Your output is to consist only of the line containing "Access (122, 1304)" and the lines after it, through the end of the data, reproduced exactly.

........

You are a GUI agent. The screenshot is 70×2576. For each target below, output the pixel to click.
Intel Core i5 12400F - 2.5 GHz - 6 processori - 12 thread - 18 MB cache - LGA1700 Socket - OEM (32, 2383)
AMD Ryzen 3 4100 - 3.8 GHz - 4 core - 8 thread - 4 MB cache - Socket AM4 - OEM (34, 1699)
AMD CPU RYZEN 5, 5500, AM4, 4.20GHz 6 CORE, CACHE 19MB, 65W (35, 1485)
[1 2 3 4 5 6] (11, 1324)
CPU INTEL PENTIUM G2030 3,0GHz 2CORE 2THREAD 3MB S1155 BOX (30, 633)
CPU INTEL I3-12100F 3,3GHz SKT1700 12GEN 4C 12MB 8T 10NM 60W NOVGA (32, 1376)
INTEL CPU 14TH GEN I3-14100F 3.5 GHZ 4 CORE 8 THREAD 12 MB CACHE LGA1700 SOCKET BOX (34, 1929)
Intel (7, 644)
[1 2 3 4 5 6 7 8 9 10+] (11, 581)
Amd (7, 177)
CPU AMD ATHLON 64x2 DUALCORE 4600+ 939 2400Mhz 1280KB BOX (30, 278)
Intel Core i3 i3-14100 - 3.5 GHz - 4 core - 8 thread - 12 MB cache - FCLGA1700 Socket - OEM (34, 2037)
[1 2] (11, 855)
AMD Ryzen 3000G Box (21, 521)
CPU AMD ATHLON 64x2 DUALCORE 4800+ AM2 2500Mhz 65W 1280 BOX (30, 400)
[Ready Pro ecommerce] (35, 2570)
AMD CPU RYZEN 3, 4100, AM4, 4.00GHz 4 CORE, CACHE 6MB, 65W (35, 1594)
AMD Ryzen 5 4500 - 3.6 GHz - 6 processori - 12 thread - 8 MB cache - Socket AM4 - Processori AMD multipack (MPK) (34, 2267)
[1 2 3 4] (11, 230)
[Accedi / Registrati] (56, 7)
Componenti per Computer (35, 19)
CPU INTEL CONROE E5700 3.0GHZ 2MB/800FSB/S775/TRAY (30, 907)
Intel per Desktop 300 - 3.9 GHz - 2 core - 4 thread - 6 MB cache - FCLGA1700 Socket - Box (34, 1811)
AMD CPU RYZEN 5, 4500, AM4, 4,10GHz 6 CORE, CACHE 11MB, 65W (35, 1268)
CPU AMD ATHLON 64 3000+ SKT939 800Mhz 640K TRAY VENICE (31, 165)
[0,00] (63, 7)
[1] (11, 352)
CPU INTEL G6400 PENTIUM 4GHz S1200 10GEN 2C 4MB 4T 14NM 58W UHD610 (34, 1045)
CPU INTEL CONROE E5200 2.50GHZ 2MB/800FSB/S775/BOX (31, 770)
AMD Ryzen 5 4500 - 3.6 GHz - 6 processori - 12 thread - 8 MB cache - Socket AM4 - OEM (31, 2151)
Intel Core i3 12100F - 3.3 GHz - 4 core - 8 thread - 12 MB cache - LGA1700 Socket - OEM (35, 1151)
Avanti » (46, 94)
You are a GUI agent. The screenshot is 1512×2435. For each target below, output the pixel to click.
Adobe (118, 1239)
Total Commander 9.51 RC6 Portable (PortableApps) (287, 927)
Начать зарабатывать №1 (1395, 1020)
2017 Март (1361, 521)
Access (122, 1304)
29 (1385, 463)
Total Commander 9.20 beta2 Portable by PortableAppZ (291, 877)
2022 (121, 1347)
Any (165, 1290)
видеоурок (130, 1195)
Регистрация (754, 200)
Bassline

........

### WRITTEN REPLY
Access (122, 1304)
29 (1385, 463)
Total Commander 9.20 beta2 Portable by PortableAppZ (291, 877)
2022 (121, 1347)
Any (165, 1290)
видеоурок (130, 1195)
Регистрация (754, 200)
Bassline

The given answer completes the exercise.